Early ratings figures for the 2014 Oscar telecast averaged a 27.9 Nielsen household rating/41 share, with slightly over 40 million viewers. This is up seven percent from 2013. While some might consider this a win since it is the highest rating since 2005, they forget that ratings since 2005 have been terribly low. Why? Because few massively appealing blockbusters have been nominated since 2005, and those that have were not favored to win. This reduced audience interest in the Oscars telecast.
It's rather obvious that more people tend to watch the Oscar telecast when movies they love are in hot contention for Best Picture. The high watermark was in 1998 when the film Titanic, making over $600 million domestically, was favored to win. 55.2 million people tuned in to watch their beloved film take home an Oscar and they were not disappointed. Another notable win was Forrest Gump which made $329 million domestically and brought in 48.3 million viewers to the Oscar telecast. Contrast that with the Crash, the Best Picture winner in 2006 which made only about $54 million domestically and had one of the lowest Oscar telecast viewerships on record at 38.9 million people or No Country For Old Men in 2008 which made only $74 million domestically and captured a measly 32 million viewers for the Oscar telecast.
If more blockbusters were in contention for Best Picture, it would not be a stretch to imagine a 10 to 20 percent increase in ratings. That would equate to millions of dollars for ABC and the Academy of Motion Picture Arts and Sciences which charges ABC for the rights to broadcast the event.
So here we are again.

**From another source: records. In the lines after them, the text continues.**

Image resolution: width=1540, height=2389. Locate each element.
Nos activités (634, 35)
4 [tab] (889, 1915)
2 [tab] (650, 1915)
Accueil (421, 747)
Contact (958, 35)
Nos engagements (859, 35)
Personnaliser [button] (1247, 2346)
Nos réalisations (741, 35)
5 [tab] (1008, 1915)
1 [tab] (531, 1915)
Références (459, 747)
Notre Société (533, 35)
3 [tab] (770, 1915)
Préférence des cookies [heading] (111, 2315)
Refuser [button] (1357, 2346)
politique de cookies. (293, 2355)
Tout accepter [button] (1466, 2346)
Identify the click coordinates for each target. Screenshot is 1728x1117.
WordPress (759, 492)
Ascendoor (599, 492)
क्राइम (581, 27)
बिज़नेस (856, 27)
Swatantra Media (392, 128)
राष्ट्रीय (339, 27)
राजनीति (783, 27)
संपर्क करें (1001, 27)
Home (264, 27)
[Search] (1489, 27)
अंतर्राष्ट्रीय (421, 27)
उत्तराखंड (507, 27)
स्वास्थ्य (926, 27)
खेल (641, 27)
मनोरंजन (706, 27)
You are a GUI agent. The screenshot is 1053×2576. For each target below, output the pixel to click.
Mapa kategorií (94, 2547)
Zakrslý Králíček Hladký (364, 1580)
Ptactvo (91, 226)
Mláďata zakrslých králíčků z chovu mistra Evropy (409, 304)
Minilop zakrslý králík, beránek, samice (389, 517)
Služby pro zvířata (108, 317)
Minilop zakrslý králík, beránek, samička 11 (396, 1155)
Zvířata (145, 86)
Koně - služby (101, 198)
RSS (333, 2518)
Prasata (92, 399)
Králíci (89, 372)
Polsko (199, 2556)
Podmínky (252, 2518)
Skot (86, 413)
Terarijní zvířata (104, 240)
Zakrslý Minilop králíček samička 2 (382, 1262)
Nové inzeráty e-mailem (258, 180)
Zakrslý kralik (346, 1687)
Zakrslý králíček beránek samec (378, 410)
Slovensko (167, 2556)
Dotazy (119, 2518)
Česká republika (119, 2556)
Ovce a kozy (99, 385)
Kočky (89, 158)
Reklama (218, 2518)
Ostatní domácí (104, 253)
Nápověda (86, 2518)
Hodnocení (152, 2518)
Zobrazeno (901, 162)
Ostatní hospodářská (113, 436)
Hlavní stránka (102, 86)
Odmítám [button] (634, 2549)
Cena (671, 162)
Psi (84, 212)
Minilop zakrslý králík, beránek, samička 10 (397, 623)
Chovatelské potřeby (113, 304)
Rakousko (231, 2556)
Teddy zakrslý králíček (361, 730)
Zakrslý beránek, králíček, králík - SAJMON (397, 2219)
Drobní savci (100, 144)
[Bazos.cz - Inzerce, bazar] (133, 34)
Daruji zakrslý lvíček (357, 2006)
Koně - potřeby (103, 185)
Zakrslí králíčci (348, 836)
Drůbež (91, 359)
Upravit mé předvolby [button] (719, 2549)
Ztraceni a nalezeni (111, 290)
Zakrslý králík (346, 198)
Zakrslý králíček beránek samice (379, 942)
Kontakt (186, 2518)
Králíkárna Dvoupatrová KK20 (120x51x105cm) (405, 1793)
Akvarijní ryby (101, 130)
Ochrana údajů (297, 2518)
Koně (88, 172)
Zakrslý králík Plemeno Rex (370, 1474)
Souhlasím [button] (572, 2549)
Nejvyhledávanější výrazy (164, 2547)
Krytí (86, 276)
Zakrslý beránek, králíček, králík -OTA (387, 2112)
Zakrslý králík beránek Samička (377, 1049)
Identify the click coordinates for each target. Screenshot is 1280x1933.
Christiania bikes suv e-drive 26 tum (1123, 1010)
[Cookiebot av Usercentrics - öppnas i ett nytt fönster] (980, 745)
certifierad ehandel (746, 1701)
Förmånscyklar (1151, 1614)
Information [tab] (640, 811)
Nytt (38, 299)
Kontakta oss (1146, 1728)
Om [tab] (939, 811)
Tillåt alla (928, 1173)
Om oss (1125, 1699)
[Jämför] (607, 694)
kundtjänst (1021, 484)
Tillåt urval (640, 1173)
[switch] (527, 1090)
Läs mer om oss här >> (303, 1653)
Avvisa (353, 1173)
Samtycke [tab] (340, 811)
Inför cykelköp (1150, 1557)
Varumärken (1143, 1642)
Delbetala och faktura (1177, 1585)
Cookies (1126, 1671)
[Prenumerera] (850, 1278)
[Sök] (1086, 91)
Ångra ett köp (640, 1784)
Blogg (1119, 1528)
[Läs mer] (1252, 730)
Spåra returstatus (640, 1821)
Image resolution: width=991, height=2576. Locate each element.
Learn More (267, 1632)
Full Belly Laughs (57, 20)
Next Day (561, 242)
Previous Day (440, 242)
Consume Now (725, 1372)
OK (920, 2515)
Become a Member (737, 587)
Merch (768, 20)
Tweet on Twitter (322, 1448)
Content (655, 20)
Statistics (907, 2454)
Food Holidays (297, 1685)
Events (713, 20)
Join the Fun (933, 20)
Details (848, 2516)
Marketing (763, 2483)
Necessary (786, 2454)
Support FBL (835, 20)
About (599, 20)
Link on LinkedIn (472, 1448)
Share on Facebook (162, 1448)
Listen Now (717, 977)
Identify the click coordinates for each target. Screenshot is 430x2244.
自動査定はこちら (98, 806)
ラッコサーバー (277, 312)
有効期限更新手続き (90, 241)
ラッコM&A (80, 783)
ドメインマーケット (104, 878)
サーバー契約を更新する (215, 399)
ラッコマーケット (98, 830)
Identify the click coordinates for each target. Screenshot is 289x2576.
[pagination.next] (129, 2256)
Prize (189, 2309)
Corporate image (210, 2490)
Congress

The Best Picture category had only one bonafide blockbuster, the film Gravity with $270 million domestic gross. But the win went to 12 Years a Slave, a film that made only $50 million domestically. Ironically, Gravity won seven Oscars, one apiece for best directing, cinematography, film editing, original score, sound editing, sound mixing and visual effects. 12 Years a Slave won only for adapted screenplay and actress in a supporting role, yet somehow that allowed it to win Best Picture, overcoming the more widespread excellence that Gravity achieved. Go figure.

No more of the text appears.